**WHAT IS NEEDED:**
Rewrite all of the entries below as a numbered list, leaving out any blank lines.

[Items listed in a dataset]

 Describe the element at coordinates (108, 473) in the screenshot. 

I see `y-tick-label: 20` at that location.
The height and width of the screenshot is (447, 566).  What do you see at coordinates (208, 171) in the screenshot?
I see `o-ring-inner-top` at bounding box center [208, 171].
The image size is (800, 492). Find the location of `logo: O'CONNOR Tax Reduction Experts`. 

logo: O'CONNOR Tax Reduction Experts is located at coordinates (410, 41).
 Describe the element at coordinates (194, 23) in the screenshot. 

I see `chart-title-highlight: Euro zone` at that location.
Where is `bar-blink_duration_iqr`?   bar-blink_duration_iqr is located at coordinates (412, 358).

**PROBLEM SOLUTION:**
1.  Describe the element at coordinates (108, 473) in the screenshot. 
2. I see `y-tick-label: 20` at that location.
3. The height and width of the screenshot is (447, 566).  What do you see at coordinates (208, 171) in the screenshot?
4. I see `o-ring-inner-top` at bounding box center [208, 171].
5. The image size is (800, 492). Find the location of `logo: O'CONNOR Tax Reduction Experts`. 
6. logo: O'CONNOR Tax Reduction Experts is located at coordinates (410, 41).
7.  Describe the element at coordinates (194, 23) in the screenshot. 
8. I see `chart-title-highlight: Euro zone` at that location.
9. Where is `bar-blink_duration_iqr`?   bar-blink_duration_iqr is located at coordinates (412, 358).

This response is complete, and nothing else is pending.